* **Problem requirements**
Every line below that mentions the word "Open" should be copied out.

* **Supplied data**

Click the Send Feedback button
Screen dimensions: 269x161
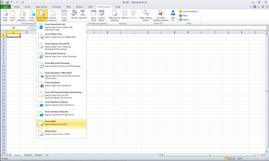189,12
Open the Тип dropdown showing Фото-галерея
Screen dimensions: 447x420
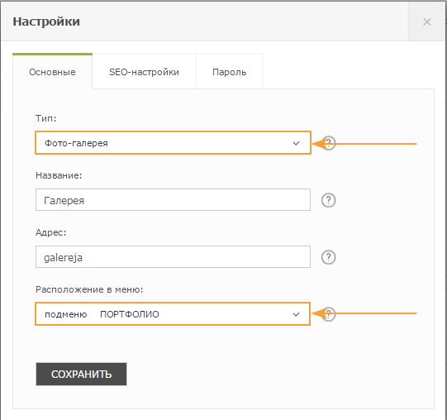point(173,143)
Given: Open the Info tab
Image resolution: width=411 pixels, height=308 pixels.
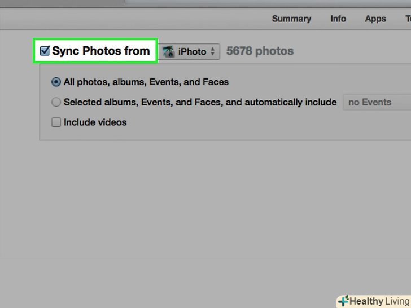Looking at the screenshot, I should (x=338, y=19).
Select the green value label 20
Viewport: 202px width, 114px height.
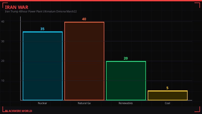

--

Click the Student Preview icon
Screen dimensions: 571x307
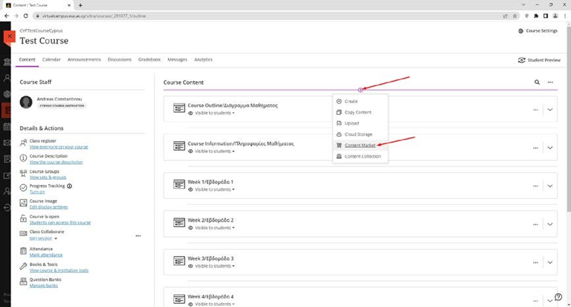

---

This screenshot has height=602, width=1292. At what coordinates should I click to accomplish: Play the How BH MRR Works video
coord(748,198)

* **Answer space**
Open the Тип dropdown showing Фото-галерея
Given: Open the Info tab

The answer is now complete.